But there was something I had to think about. What was it? I turned, just the smallest bit, but it was enough to lose the warm spot I had made. I folded my arms over my chest and curved my back, digging my chin down, folding myself into a ball.

The thing to think about: maybe it was just a sneeze coming. I wiggled my nose, but the straw was old, settled. It wasn’t that. I had a quick picture of Da standing outside our doorway one summer, the rick of hay caught on the edge of his pitchfork. “New bedding,” he said, and the dust of the hay had swirled in the sunlight like a shower of gold.
Ah, Da
.

It came back to me, as Patch moved again, whimpered. I had lost everything. Patch was going to die, and Anna. We were all going to die, the three of us, here in the straw, warm and cozy, but without food.

And then the other thing. The thing I’d been pressing out of my head. The cliffs. The sound of them, almost as if they were alive, screaming in the wind, and far below, the pounding of the surf with the spray shooting high into the air, and falling back and back, taking bits of rock and stone, and anyone who was clinging there.

Pale light came in under the door. We’d slept half the morning away. I reached out, and Patch moved closer in his sleep. Could Anna be asleep too?

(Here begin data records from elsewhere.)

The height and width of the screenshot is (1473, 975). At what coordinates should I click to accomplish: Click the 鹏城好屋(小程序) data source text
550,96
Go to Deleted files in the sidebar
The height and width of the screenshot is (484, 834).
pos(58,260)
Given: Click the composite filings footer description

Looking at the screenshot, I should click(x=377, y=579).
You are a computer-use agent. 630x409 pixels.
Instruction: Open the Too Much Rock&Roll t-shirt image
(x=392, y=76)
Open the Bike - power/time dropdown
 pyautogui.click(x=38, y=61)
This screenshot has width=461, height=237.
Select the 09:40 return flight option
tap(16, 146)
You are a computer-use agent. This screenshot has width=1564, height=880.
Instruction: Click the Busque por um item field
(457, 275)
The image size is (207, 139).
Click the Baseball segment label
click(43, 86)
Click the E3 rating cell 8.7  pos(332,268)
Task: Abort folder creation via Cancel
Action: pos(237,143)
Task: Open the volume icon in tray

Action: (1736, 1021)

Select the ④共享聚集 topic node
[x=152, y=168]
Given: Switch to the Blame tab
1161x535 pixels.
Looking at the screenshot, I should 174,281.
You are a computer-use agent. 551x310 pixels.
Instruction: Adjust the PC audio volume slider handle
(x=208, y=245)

Up on my elbow, I peered across the room at the other straw bed. If I had seen her that way last year I would have been sure she was a witch: wisps of white hair, wrinkled cheeks, long fingers clutching the coats that covered her.

I rolled out of the bed, my head throbbing, and felt her eyes on me. I went first to the hearth to blow the fire into life. Then I leaned over her. “Are you sick?”

She shook her head, but I wasn’t satisfied. “Do you have something to eat in the house?” I asked. “Is there anything for you at all?” But I knew the answer before she told me. The coin, the milk, the apple. I had taken them all.

“My fault,” I said.

She shook her head and said something to me, but she was mumbling. I caught the word
song
and then
Tague
. She reached up and patted my sleeve. Then she was quiet again, sleeping.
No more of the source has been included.